EXCERPT TO READ:
As for the fluency, it is better to do foreign language education at an early age, but being exposed to a foreign language since an early age causes a “weak identification” (Billiet, Maddens and Beerten 241). Such issue leads to a "double sense of national belonging," that makes one not sure of where he or she belongs to because according to Brian A. Jacob, multicultural education affects students' "relations, attitudes, and behaviors" (Jacob 364). And as children learn more and more foreign languages, children start to adapt, and get absorbed into the foreign culture that they “undertake to describe themselves in ways that engage with representations others have made” (Pratt 35). Due to such factors, learning foreign languages at an early age may incur one’s perspective of his or her native country.
Acquiring a second language can be a lifelong learning process for many. Despite persistent efforts, most learners of a second language will never become fully native-like in it, although with practice considerable fluency can be achieved.
In the first language, children do not respond to systematic correction. Furthermore, children who have limited input still acquire the first language, which is a significant difference between input and output. Children are exposed to a language environment of errors and lack of correction but they end up having the capacity to figure out the grammatical rules. Error correction does not seem to have a direct influence on learning a second language. Instruction may affect the rate of learning, but the stages remain the same. Adolescents and adults who know the rule are faster than those who do not.

COLLECTED DATA:
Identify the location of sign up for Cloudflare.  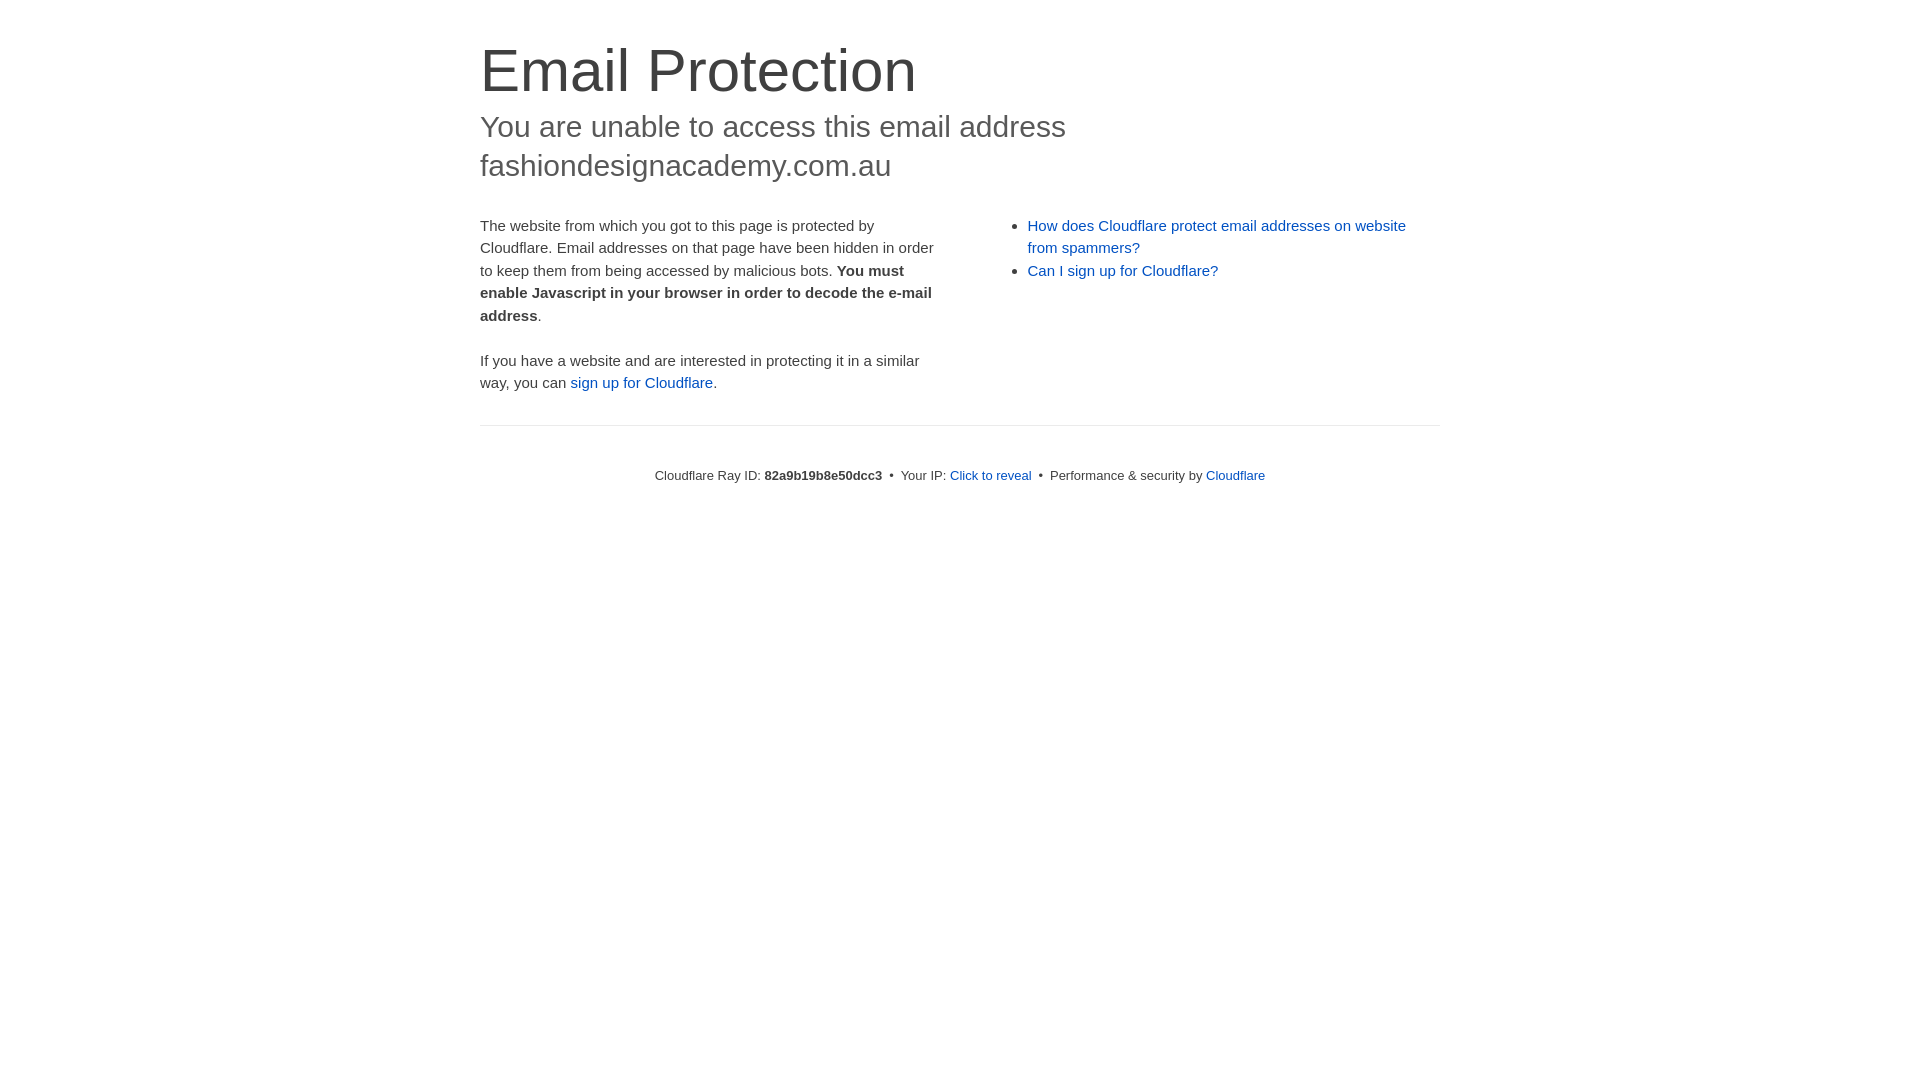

TASKS FOR THIS EXERCISE:
A - In the passage on language learning, which learners are described as faster than those who do not know the rule?
B - Please transcribe the passage on language learning, everything from "In the first" down to "who do not.".
C - Write the next part of the passage on language learning, picking up after its final sentence.

OUTPUTS:
A - Adolescents and adults who know the rule.

B -
In the first language, children do not respond to systematic correction. Furthermore, children who have limited input still acquire the first language, which is a significant difference between input and output. Children are exposed to a language environment of errors and lack of correction but they end up having the capacity to figure out the grammatical rules. Error correction does not seem to have a direct influence on learning a second language. Instruction may affect the rate of learning, but the stages remain the same. Adolescents and adults who know the rule are faster than those who do not.

C -
In the learning of a second language the correction of errors remains a controversial topic with many differing schools of thought. Throughout the last century much advancement has been made in research on the correction of students’ errors. In the 1950s and 60s the viewpoint of the day was that all errors must be corrected at all costs. Little thought went to students’ feelings or self-esteem in regards to this constant correction (Russell, 2009).
In the 1970s Dulay and Burt’s studies showed that learners acquire grammar forms and structures in a pre-determined, inalterable order, and that teaching or correcting styles would not change this (Russell, 2009).
In this same decade Terrell (1977) did studies that showed that there were more factors to be considered in the classroom than the cognitive processing of the students (Russell, 2009). He contested that the affective side of students and their self-esteem were equally important to the teaching process (Russell, 2009).
A few years later in the 1980s, the strict grammar and corrective approach of the 1950s became obsolete. Researchers asserted that correction was often unnecessary and that instead of furthering students’ learning it was hindering them (Russell, 2009). The main concern at this time was relieving student stress and creating a warm environment for them. Stephen Krashen was a big proponent in this hands-off approach to error correction (Russell, 2009).
The 1990s brought back the familiar idea that explicit grammar instruction and error correction was indeed useful for the SLA process. At this time, more research started to be undertaken to determine exactly which kinds of corrections are the most useful for students. In 1998, Lyster concluded that “recasts” (when the teacher repeats a student’s incorrect utterance with the correct version) are not always the most useful because students do not notice the correction (Russell, 2009). His studies in 2002 showed that students learn better when teachers help students recognize and correct their own errors (Russell, 2009). Mackey, Gas and McDonough had similar findings in 2000 and attributed the success of this method to the student’s active participation in the corrective processes.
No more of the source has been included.